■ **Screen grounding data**
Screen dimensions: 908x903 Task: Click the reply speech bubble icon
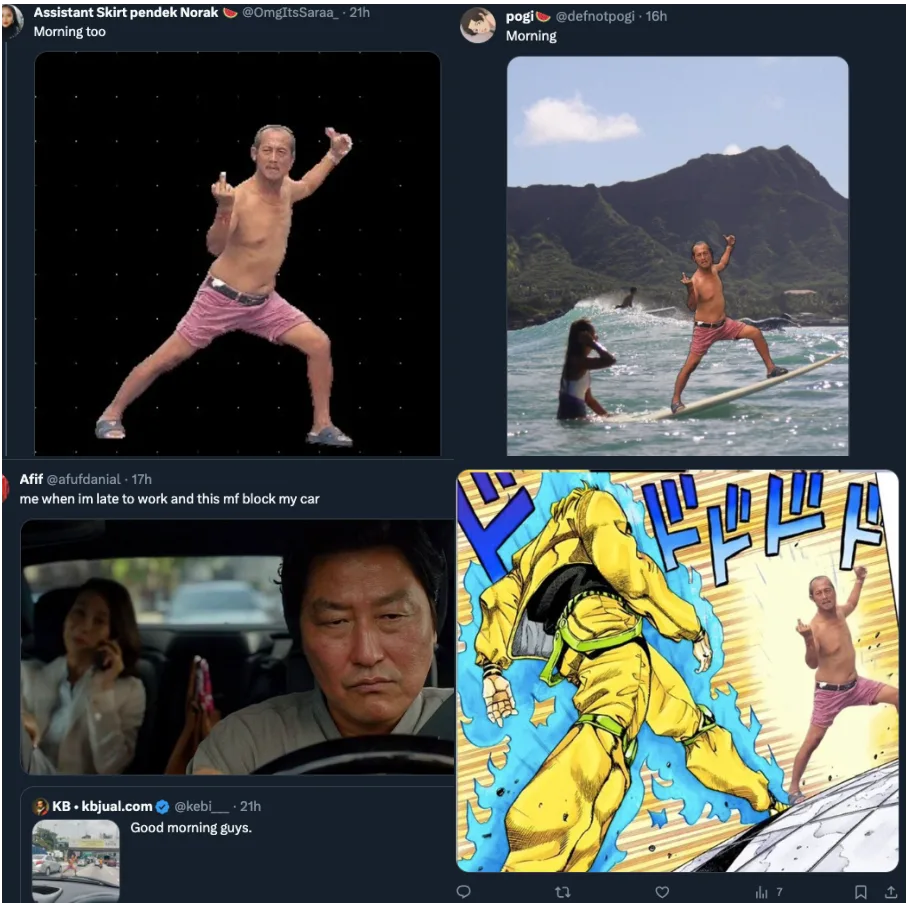463,891
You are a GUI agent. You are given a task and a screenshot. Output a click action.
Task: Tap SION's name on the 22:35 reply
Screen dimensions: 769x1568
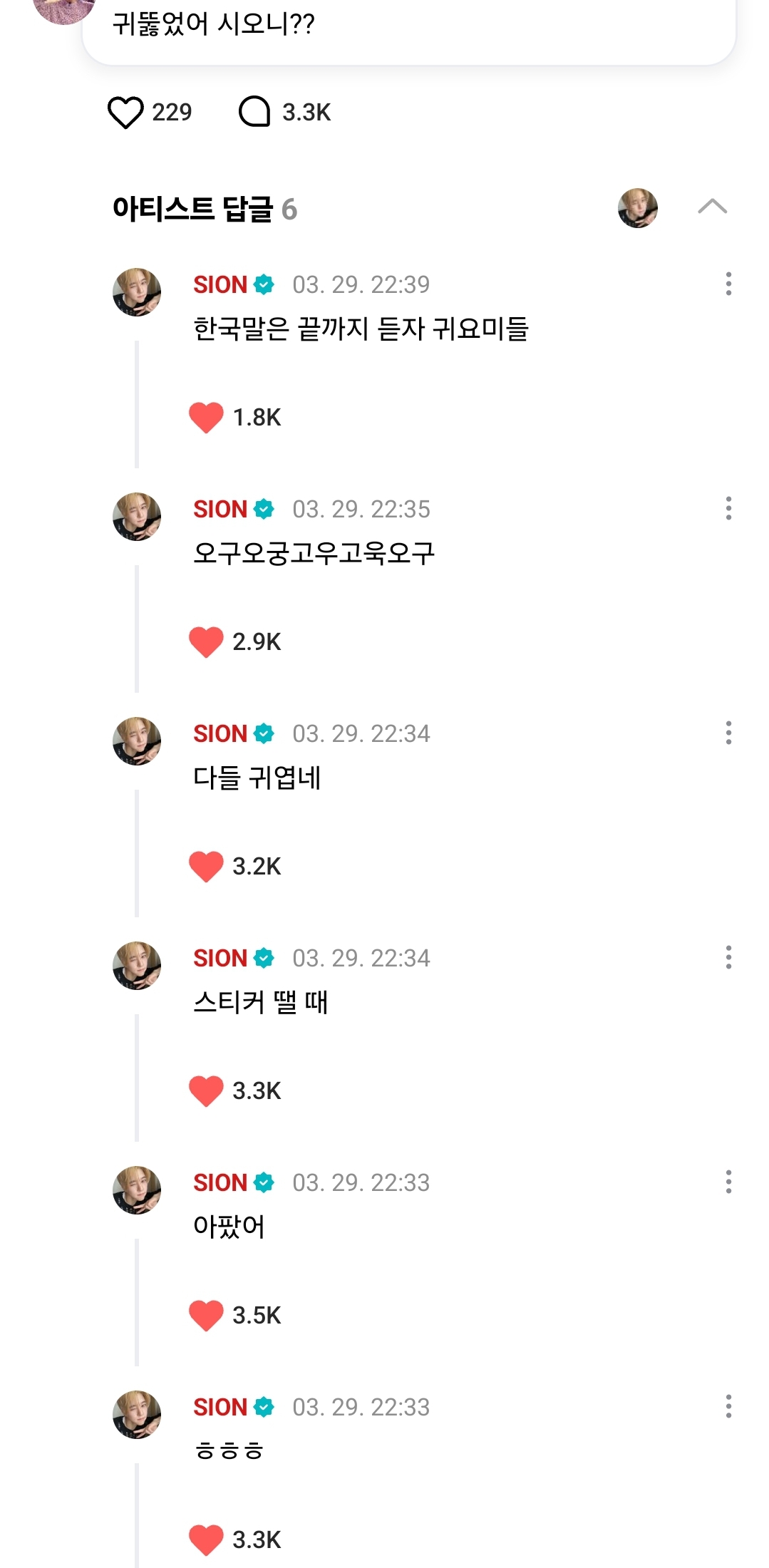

■ **WHAT IS NEEDED**
Reproduce every line of the data above word for word, leaving out the pictures.

■ **WRITTEN SOLUTION**
Screen dimensions: 908x903 Task: Click the reply speech bubble icon
463,891
You are a GUI agent. You are given a task and a screenshot. Output a click action.
Task: Tap SION's name on the 22:35 reply
Screen dimensions: 769x1568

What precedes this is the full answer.